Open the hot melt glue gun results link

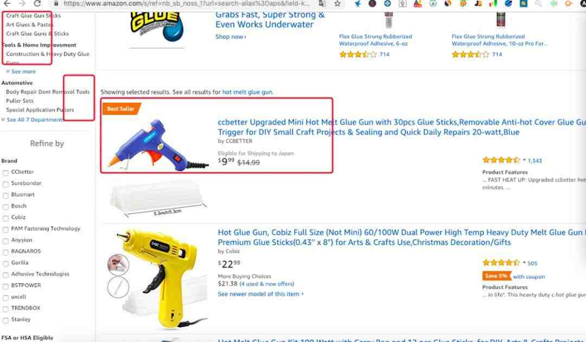pos(247,92)
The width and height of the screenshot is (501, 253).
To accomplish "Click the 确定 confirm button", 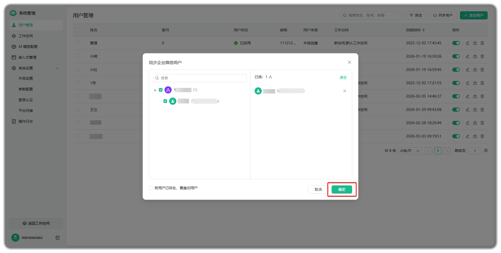I will 342,189.
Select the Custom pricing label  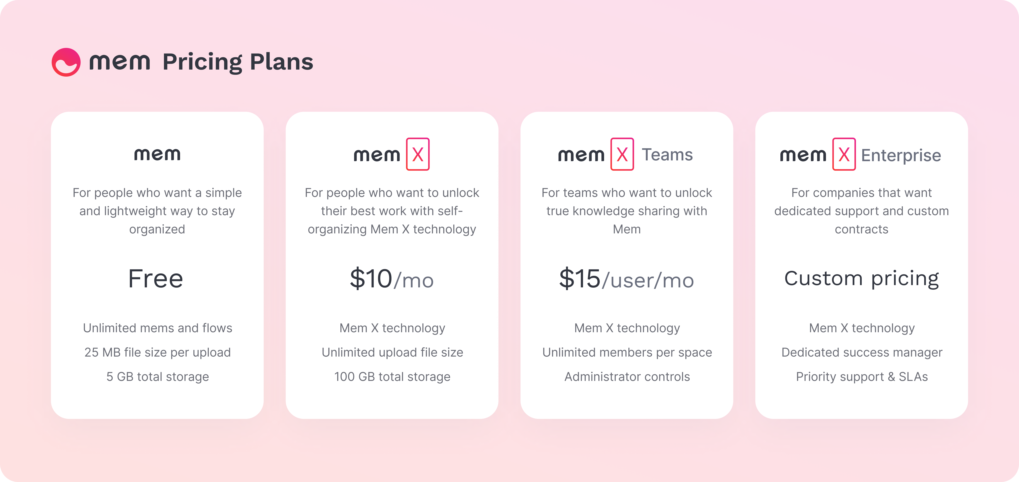[x=862, y=279]
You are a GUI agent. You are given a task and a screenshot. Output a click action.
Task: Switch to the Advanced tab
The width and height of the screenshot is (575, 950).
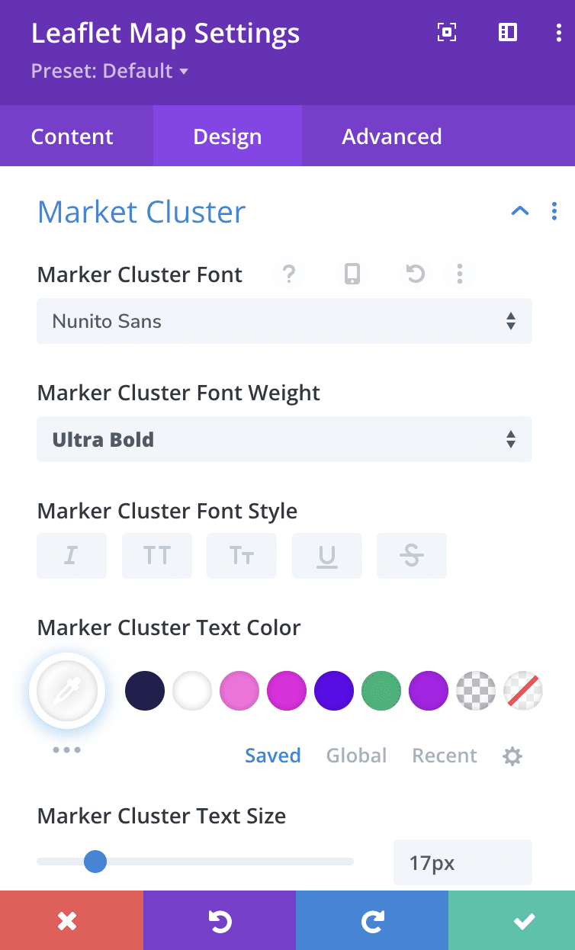(392, 136)
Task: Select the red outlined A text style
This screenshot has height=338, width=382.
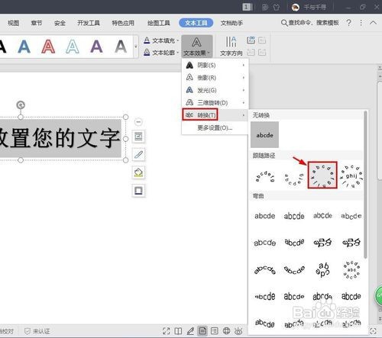Action: pyautogui.click(x=48, y=47)
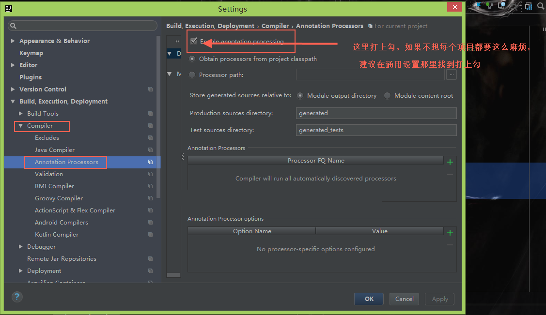Image resolution: width=546 pixels, height=315 pixels.
Task: Click project-level icon beside Java Compiler
Action: click(150, 150)
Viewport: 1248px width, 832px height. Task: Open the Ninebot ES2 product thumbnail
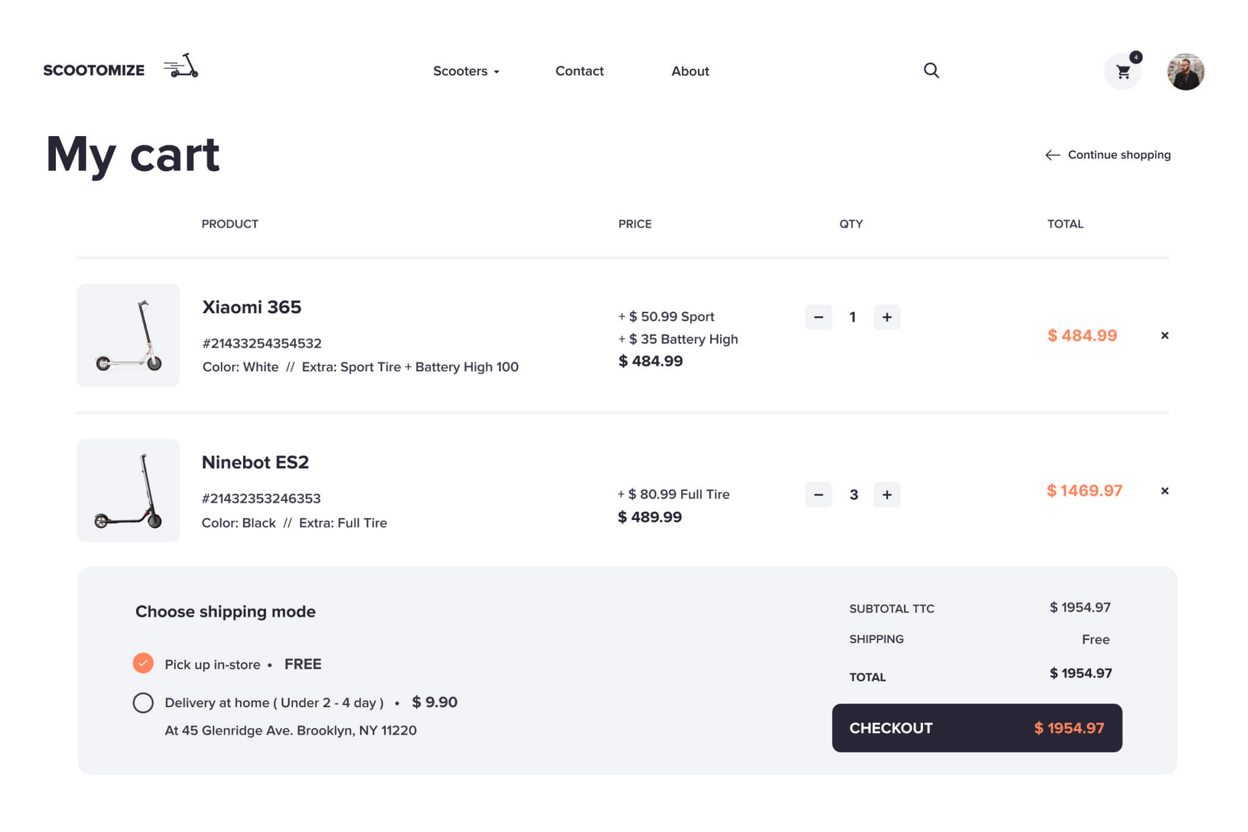[x=128, y=490]
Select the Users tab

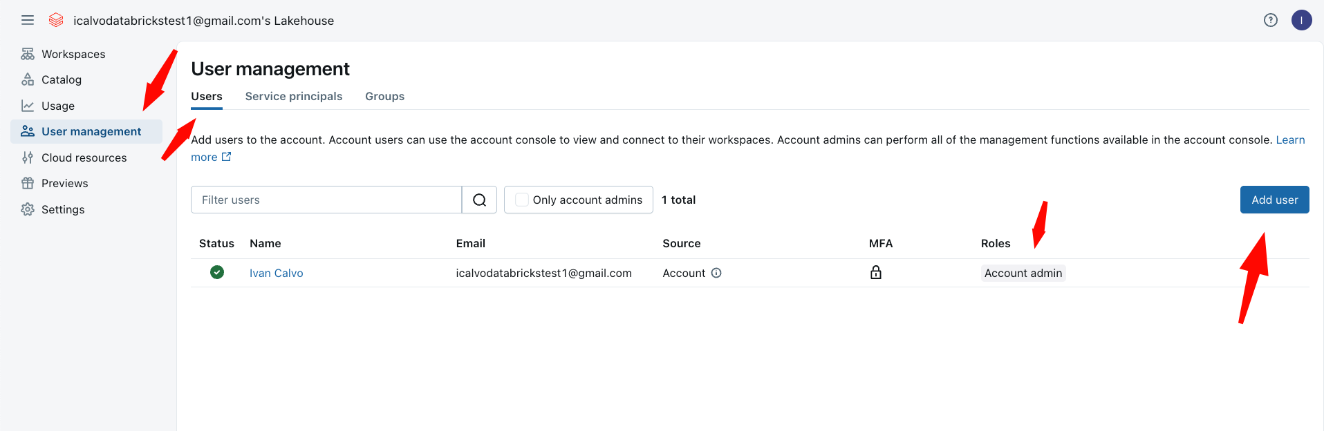pyautogui.click(x=207, y=97)
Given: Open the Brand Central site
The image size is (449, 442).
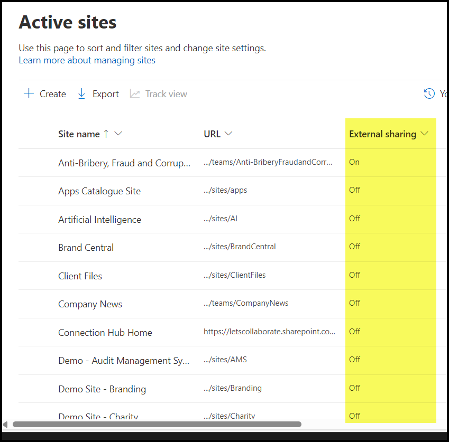Looking at the screenshot, I should [x=86, y=248].
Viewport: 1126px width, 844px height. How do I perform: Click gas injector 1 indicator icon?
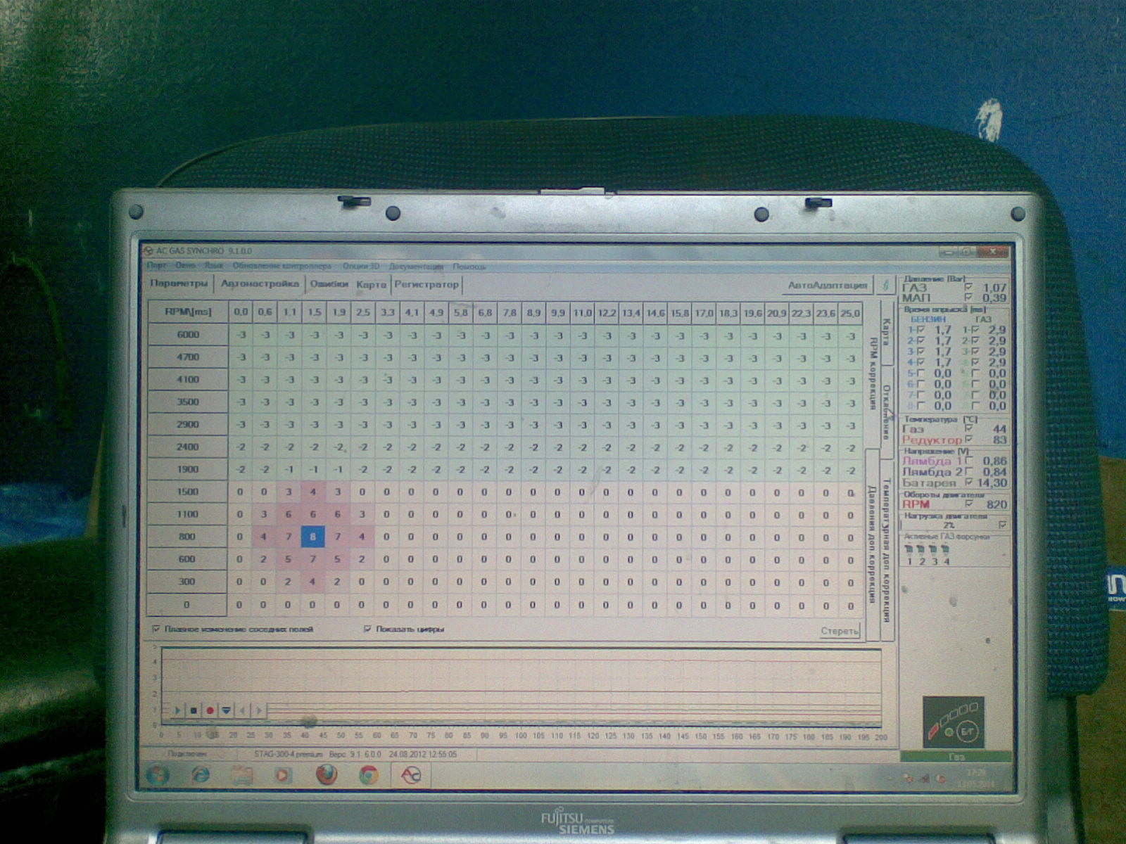click(x=909, y=549)
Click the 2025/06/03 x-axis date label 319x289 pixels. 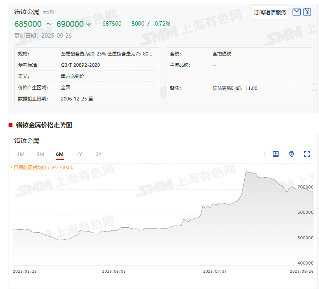[x=114, y=271]
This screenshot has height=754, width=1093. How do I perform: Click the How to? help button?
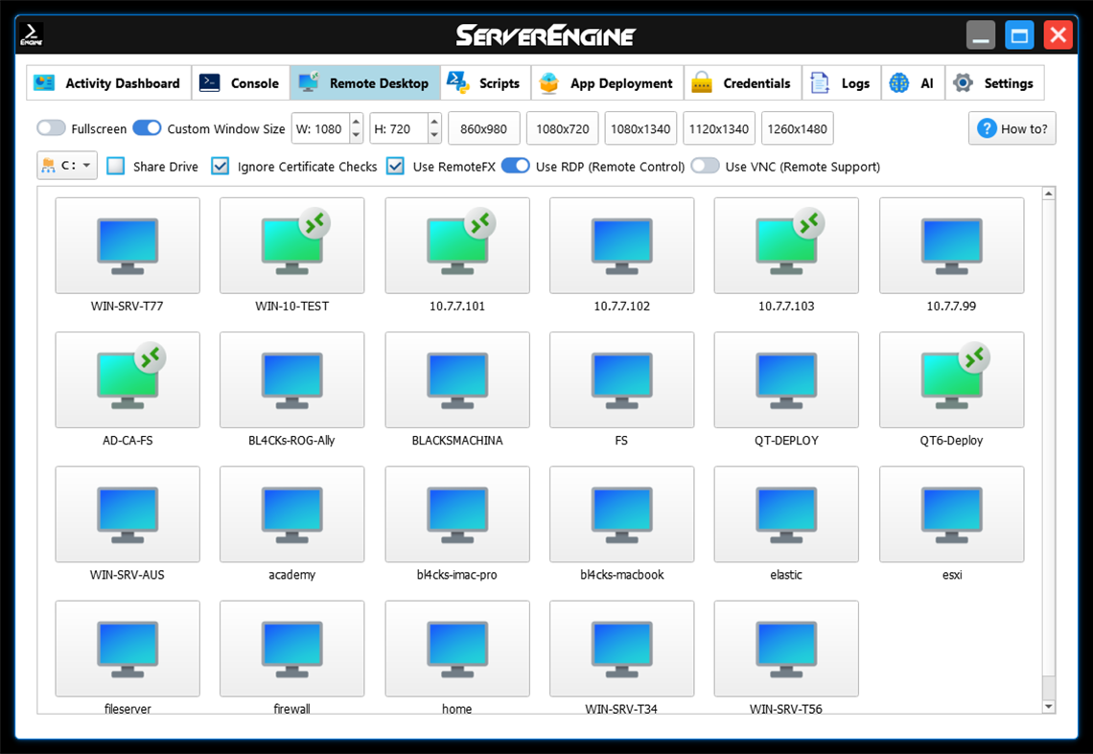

> EXERCISE GOAL:
From the records above, copy only the lines running from the line containing "Task: Switch to the Advanced tab" to the line containing "Task: Select the red outlined A text style", both ends included. Leave the pictures out.

> COMPLETED EXERCISE:
Task: Switch to the Advanced tab
The width and height of the screenshot is (575, 950).
(392, 136)
Task: Select the red outlined A text style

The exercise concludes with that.